Quoi de plus émouvant, enfin, que d’assister à la naissance et à la fin d’une puissante histoire d’amour, racontée et interprétée par ses véritables protagonistes ? D’autant qu’elle se transforme à l’écran comme dans la vie en une belle amitié. En témoigne l’implication de Diane Keaton dans son propre rôle, plusieurs années après la fin de son idylle avec Woody Allen.


Les choses de la vie

Reste que si « Annie Hall » a touché autant le public et marqué un tournant dans la carrière de Woody Allen, c’est sans doute parce qu’il s’agit de son film le plus intime. Le cinéaste se met lui-même en scène auprès de son ancienne compagne dans des moments d’une extrême complicité, où le bonheur, l’incompréhension et le doute s’expriment tour à tour avec une justesse confondante.

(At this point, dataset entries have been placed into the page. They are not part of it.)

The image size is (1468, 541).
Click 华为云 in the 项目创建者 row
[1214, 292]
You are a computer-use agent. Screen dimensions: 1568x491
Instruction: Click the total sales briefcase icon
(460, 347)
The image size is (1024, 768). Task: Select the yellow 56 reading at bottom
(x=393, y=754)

Jamais Woody Allen ne s’était ainsi mis à nu, révélant sa part d’ombre et de fragilité derrière le voile de pudeur formé par son usage en contrepoint de l’humour. La scène de la rencontre d’Alvy et Annie, où c’est bizarrement lui qui mène la danse, leur dispute au sujet de leur vie commune, où lui soutient que leur relation n’a de chance de durer que s’ils gardent chacun leur appartement, ou encore leurs discussions apaisées sur l’oreiller, sont autant de moments troublants qui renvoient à une facette inédite du cinéaste, cassant complètement son image d’éternel trublion.

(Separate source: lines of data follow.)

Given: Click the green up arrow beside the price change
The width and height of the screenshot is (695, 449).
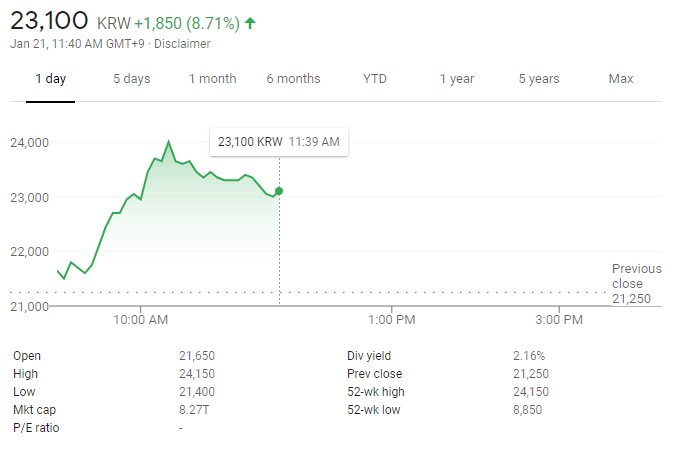Looking at the screenshot, I should 249,21.
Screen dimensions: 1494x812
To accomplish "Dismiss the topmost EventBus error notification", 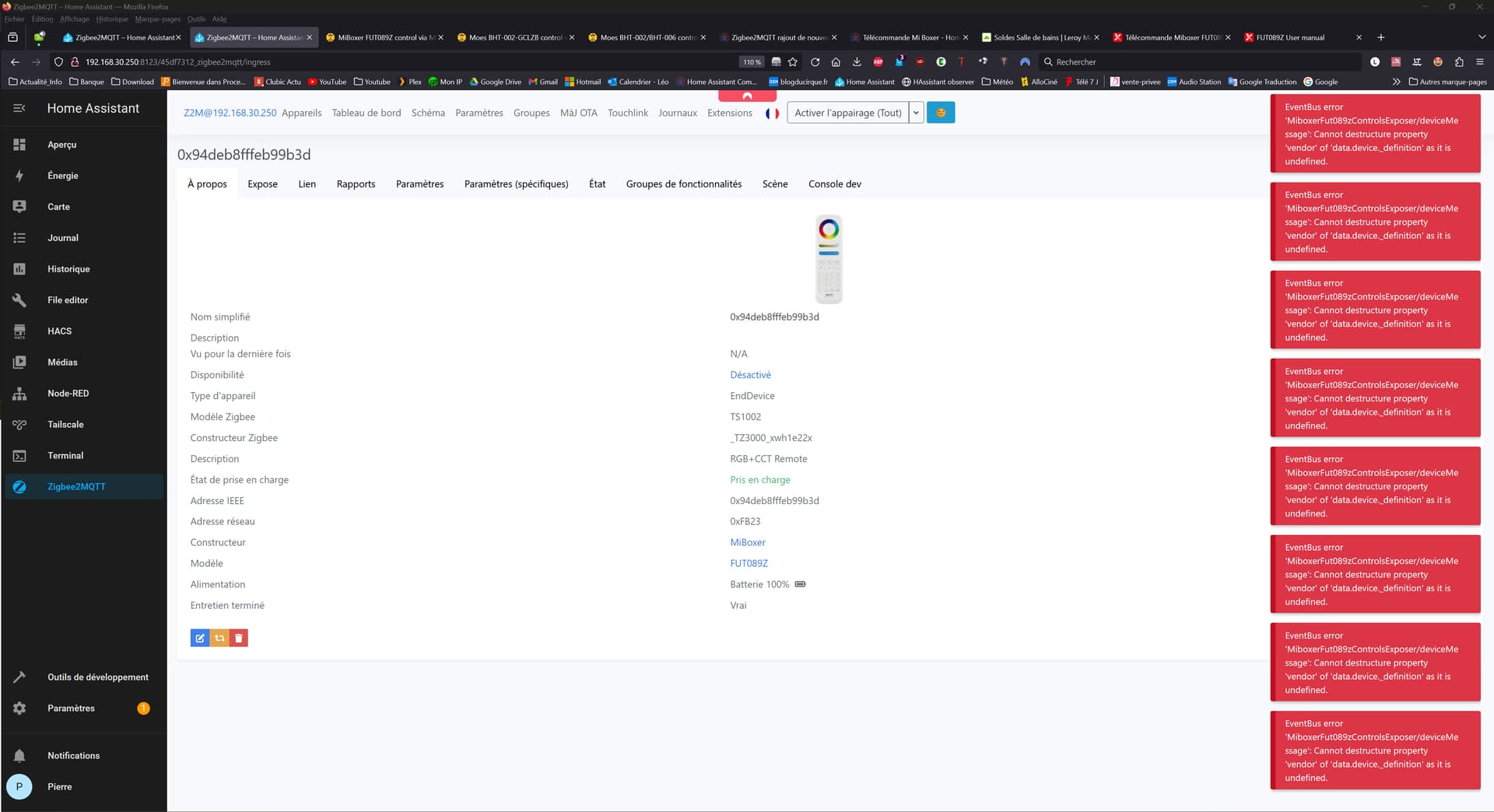I will pos(1374,134).
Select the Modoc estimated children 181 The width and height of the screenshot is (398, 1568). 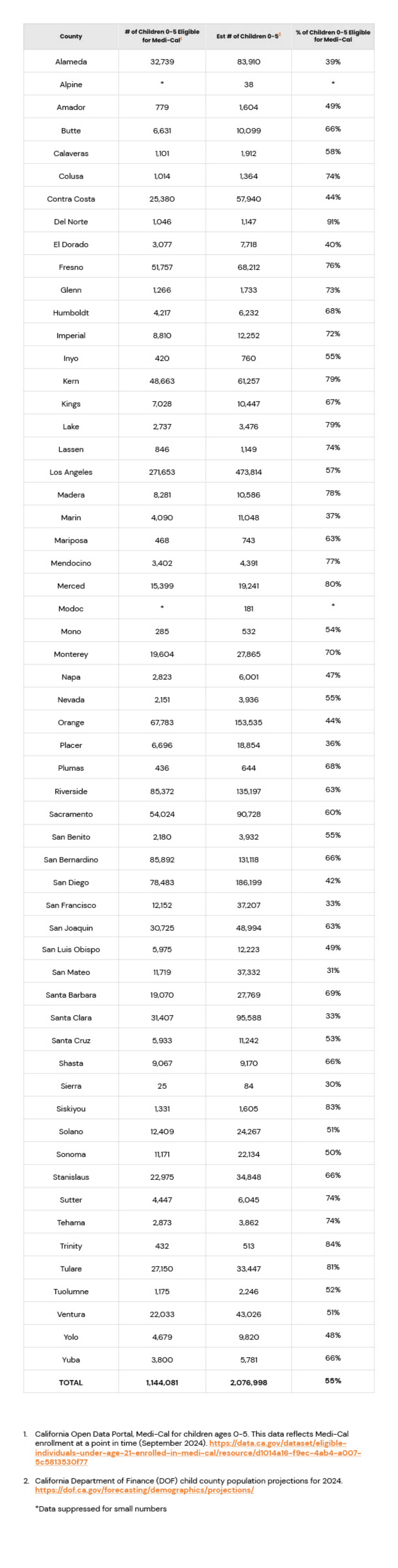248,609
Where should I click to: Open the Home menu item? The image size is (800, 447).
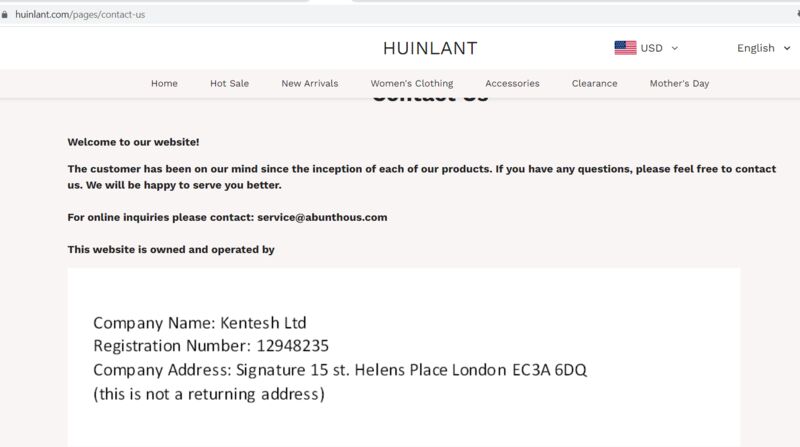tap(164, 83)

Mais si une certaine amertume plane sur le film, c’est surtout par son art de raconter le bonheur que « Annie Hall » touche en plein cœur. Tout est dit dans la scène du homard, d’apparence anecdotique, mais qui cristallise toute la fugacité du bonheur. Annie prend cette scène en photo, comme pour figer à jamais cet intense moment de complicité. Ladite photo apparaît plus tard dans le film, trônant dans le salon d’un Annie devenue indépendante et affirmée, relique d’une histoire appartenant au passé. La scène est rejouée avec une autre femme, évocation des tentatives infructueuses d’Alvy de refaire sa vie après Annie. Puis la scène refait une dernière fois surface à la fin du film, dans un épilogue poignant faisant défiler, sous la forme de flash-back, les plus beaux souvenirs d’Alvy et Annie, portés par la magnifique voix de Diane Keaton interprétant « Seems like old times ». Au fond, c’est bien cela qu’est « Annie Hall » : un film testamentaire sur le regret et une invitation, pleine d’humilité, à regarder le bonheur en face.